▶ _WHAT IS EXPECTED_: Every entry is to be printed again precisely as given.

▶ _SUPPLIED RECORDS_:
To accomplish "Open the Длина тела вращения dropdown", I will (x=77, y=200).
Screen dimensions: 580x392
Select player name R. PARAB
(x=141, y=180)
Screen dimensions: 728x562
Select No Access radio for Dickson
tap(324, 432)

▶ _SOLUTION TO THIS EXERCISE_:
To accomplish "Open the Длина тела вращения dropdown", I will (x=77, y=200).
Screen dimensions: 580x392
Select player name R. PARAB
(x=141, y=180)
Screen dimensions: 728x562
Select No Access radio for Dickson
tap(324, 432)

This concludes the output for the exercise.